Work task => Nothing may be dropped or added when the entries below are copied.

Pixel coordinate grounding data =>
= = = = = = =

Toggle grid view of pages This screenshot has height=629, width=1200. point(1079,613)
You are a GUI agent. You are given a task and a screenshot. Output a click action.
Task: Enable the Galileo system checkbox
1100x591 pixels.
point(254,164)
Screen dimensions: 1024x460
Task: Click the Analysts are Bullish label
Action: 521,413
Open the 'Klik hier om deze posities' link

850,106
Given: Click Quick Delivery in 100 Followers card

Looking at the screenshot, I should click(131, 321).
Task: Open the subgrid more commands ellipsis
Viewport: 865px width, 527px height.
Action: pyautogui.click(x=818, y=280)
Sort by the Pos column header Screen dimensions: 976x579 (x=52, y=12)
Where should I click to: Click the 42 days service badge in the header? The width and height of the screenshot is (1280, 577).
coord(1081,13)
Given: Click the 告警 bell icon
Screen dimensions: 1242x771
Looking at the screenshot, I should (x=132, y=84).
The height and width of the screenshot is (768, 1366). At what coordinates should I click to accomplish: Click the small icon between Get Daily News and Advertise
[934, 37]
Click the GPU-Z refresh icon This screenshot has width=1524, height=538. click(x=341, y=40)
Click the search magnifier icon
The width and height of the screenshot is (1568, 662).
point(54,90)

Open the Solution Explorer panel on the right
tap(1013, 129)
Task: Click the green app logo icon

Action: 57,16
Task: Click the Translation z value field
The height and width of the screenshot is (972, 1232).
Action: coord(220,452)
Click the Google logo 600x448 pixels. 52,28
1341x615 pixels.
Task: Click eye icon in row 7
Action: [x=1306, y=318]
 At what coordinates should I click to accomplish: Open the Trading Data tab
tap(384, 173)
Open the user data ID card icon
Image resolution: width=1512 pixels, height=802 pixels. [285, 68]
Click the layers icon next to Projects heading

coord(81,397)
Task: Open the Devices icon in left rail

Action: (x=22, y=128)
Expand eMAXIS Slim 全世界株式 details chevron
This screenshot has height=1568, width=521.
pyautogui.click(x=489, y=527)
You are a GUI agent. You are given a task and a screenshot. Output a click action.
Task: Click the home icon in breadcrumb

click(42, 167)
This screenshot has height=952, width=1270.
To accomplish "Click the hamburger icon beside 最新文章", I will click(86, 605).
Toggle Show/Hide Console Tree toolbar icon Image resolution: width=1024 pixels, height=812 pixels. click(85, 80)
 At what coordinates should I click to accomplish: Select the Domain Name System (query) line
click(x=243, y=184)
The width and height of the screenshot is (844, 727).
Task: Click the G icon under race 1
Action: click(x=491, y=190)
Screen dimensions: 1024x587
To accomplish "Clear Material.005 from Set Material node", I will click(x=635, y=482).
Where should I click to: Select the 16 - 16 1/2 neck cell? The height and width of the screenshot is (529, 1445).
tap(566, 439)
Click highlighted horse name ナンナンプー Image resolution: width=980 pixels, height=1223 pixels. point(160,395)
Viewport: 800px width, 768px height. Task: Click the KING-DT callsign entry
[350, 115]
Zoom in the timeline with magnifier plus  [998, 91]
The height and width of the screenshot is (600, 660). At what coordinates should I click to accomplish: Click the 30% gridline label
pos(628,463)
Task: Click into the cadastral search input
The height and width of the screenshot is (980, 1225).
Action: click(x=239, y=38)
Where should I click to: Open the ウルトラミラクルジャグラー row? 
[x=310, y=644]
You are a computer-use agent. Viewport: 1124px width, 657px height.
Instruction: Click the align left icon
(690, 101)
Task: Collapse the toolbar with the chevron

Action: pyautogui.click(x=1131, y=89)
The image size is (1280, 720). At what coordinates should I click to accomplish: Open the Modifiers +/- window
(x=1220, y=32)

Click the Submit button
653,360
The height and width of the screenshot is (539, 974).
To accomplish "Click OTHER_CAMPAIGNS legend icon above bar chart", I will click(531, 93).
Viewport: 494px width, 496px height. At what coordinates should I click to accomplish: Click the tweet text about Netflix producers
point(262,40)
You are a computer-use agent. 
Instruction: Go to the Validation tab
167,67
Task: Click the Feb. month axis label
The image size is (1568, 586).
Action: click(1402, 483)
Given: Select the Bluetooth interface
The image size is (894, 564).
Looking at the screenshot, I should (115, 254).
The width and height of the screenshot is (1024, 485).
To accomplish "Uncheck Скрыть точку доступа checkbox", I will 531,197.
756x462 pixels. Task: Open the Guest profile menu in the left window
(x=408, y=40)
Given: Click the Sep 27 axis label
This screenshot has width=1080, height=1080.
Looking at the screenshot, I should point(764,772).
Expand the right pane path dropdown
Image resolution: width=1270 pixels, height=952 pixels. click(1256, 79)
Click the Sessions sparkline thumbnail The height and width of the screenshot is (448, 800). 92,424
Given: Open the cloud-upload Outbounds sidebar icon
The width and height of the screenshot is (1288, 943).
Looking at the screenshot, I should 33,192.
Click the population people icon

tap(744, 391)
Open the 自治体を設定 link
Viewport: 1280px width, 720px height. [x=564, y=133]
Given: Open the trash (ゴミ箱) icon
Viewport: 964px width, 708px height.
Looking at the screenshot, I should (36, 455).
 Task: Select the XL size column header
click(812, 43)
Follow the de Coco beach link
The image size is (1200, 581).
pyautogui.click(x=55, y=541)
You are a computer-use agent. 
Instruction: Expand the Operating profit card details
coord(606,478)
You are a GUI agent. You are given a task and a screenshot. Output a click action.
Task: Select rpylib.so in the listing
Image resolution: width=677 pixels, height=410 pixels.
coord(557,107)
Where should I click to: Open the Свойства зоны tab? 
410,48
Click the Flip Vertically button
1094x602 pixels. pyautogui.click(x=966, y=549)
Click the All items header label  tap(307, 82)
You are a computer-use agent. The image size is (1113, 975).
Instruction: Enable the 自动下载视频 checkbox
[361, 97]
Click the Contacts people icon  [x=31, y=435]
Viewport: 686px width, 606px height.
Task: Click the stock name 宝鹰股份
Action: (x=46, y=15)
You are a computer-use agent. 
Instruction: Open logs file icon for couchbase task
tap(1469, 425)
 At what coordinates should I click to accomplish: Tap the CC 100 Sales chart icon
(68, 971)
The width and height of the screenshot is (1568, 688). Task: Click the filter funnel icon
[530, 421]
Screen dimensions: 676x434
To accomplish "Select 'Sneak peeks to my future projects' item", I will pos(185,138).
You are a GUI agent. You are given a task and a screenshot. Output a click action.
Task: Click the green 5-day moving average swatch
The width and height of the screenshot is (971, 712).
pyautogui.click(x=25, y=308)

= = = = = = =

Completed task =>
Toggle grid view of pages This screenshot has height=629, width=1200. point(1079,613)
You are a GUI agent. You are given a task and a screenshot. Output a click action.
Task: Enable the Galileo system checkbox
1100x591 pixels.
point(254,164)
Screen dimensions: 1024x460
Task: Click the Analysts are Bullish label
Action: 521,413
Open the 'Klik hier om deze posities' link

850,106
Given: Click Quick Delivery in 100 Followers card

Looking at the screenshot, I should click(131, 321).
Task: Open the subgrid more commands ellipsis
Viewport: 865px width, 527px height.
Action: pyautogui.click(x=818, y=280)
Sort by the Pos column header Screen dimensions: 976x579 (x=52, y=12)
Where should I click to: Click the 42 days service badge in the header? The width and height of the screenshot is (1280, 577).
coord(1081,13)
Given: Click the 告警 bell icon
Screen dimensions: 1242x771
Looking at the screenshot, I should (x=132, y=84).
The height and width of the screenshot is (768, 1366). At what coordinates should I click to accomplish: Click the small icon between Get Daily News and Advertise
[934, 37]
Click the GPU-Z refresh icon This screenshot has width=1524, height=538. click(x=341, y=40)
Click the search magnifier icon
The width and height of the screenshot is (1568, 662).
point(54,90)

Open the Solution Explorer panel on the right
tap(1013, 129)
Task: Click the green app logo icon

Action: 57,16
Task: Click the Translation z value field
The height and width of the screenshot is (972, 1232).
Action: coord(220,452)
Click the Google logo 600x448 pixels. 52,28
1341x615 pixels.
Task: Click eye icon in row 7
Action: [x=1306, y=318]
 At what coordinates should I click to accomplish: Open the Trading Data tab
tap(384, 173)
Open the user data ID card icon
Image resolution: width=1512 pixels, height=802 pixels. [285, 68]
Click the layers icon next to Projects heading

coord(81,397)
Task: Open the Devices icon in left rail

Action: (x=22, y=128)
Expand eMAXIS Slim 全世界株式 details chevron
This screenshot has height=1568, width=521.
pyautogui.click(x=489, y=527)
You are a GUI agent. You are given a task and a screenshot. Output a click action.
Task: Click the home icon in breadcrumb

click(42, 167)
This screenshot has height=952, width=1270.
To accomplish "Click the hamburger icon beside 最新文章", I will click(86, 605).
Toggle Show/Hide Console Tree toolbar icon Image resolution: width=1024 pixels, height=812 pixels. click(85, 80)
 At what coordinates should I click to accomplish: Select the Domain Name System (query) line
click(x=243, y=184)
The width and height of the screenshot is (844, 727).
Task: Click the G icon under race 1
Action: click(x=491, y=190)
Screen dimensions: 1024x587
To accomplish "Clear Material.005 from Set Material node", I will click(x=635, y=482).
Where should I click to: Select the 16 - 16 1/2 neck cell? The height and width of the screenshot is (529, 1445).
tap(566, 439)
Click highlighted horse name ナンナンプー Image resolution: width=980 pixels, height=1223 pixels. point(160,395)
Viewport: 800px width, 768px height. Task: Click the KING-DT callsign entry
[350, 115]
Zoom in the timeline with magnifier plus  [998, 91]
The height and width of the screenshot is (600, 660). At what coordinates should I click to accomplish: Click the 30% gridline label
pos(628,463)
Task: Click into the cadastral search input
The height and width of the screenshot is (980, 1225).
Action: click(x=239, y=38)
Where should I click to: Open the ウルトラミラクルジャグラー row? 
[x=310, y=644]
You are a computer-use agent. Viewport: 1124px width, 657px height.
Instruction: Click the align left icon
(690, 101)
Task: Collapse the toolbar with the chevron

Action: pyautogui.click(x=1131, y=89)
The image size is (1280, 720). At what coordinates should I click to accomplish: Open the Modifiers +/- window
(x=1220, y=32)

Click the Submit button
653,360
The height and width of the screenshot is (539, 974).
To accomplish "Click OTHER_CAMPAIGNS legend icon above bar chart", I will click(531, 93).
Viewport: 494px width, 496px height. At what coordinates should I click to accomplish: Click the tweet text about Netflix producers
point(262,40)
You are a computer-use agent. 
Instruction: Go to the Validation tab
167,67
Task: Click the Feb. month axis label
The image size is (1568, 586).
Action: click(1402, 483)
Given: Select the Bluetooth interface
The image size is (894, 564).
Looking at the screenshot, I should (115, 254).
The width and height of the screenshot is (1024, 485).
To accomplish "Uncheck Скрыть точку доступа checkbox", I will 531,197.
756x462 pixels. Task: Open the Guest profile menu in the left window
(x=408, y=40)
Given: Click the Sep 27 axis label
This screenshot has width=1080, height=1080.
Looking at the screenshot, I should point(764,772).
Expand the right pane path dropdown
Image resolution: width=1270 pixels, height=952 pixels. click(1256, 79)
Click the Sessions sparkline thumbnail The height and width of the screenshot is (448, 800). 92,424
Given: Open the cloud-upload Outbounds sidebar icon
The width and height of the screenshot is (1288, 943).
Looking at the screenshot, I should 33,192.
Click the population people icon

tap(744, 391)
Open the 自治体を設定 link
Viewport: 1280px width, 720px height. [x=564, y=133]
Given: Open the trash (ゴミ箱) icon
Viewport: 964px width, 708px height.
Looking at the screenshot, I should (36, 455).
 Task: Select the XL size column header
click(812, 43)
Follow the de Coco beach link
The image size is (1200, 581).
pyautogui.click(x=55, y=541)
You are a computer-use agent. 
Instruction: Expand the Operating profit card details
coord(606,478)
You are a GUI agent. You are given a task and a screenshot. Output a click action.
Task: Select rpylib.so in the listing
Image resolution: width=677 pixels, height=410 pixels.
coord(557,107)
Where should I click to: Open the Свойства зоны tab? 
410,48
Click the Flip Vertically button
1094x602 pixels. pyautogui.click(x=966, y=549)
Click the All items header label  tap(307, 82)
You are a computer-use agent. The image size is (1113, 975).
Instruction: Enable the 自动下载视频 checkbox
[361, 97]
Click the Contacts people icon  [x=31, y=435]
Viewport: 686px width, 606px height.
Task: Click the stock name 宝鹰股份
Action: (x=46, y=15)
You are a computer-use agent. 
Instruction: Open logs file icon for couchbase task
tap(1469, 425)
 At what coordinates should I click to accomplish: Tap the CC 100 Sales chart icon
(68, 971)
The width and height of the screenshot is (1568, 688). Task: Click the filter funnel icon
[530, 421]
Screen dimensions: 676x434
To accomplish "Select 'Sneak peeks to my future projects' item", I will pos(185,138).
You are a GUI agent. You are given a task and a screenshot. Output a click action.
Task: Click the green 5-day moving average swatch
The width and height of the screenshot is (971, 712).
pyautogui.click(x=25, y=308)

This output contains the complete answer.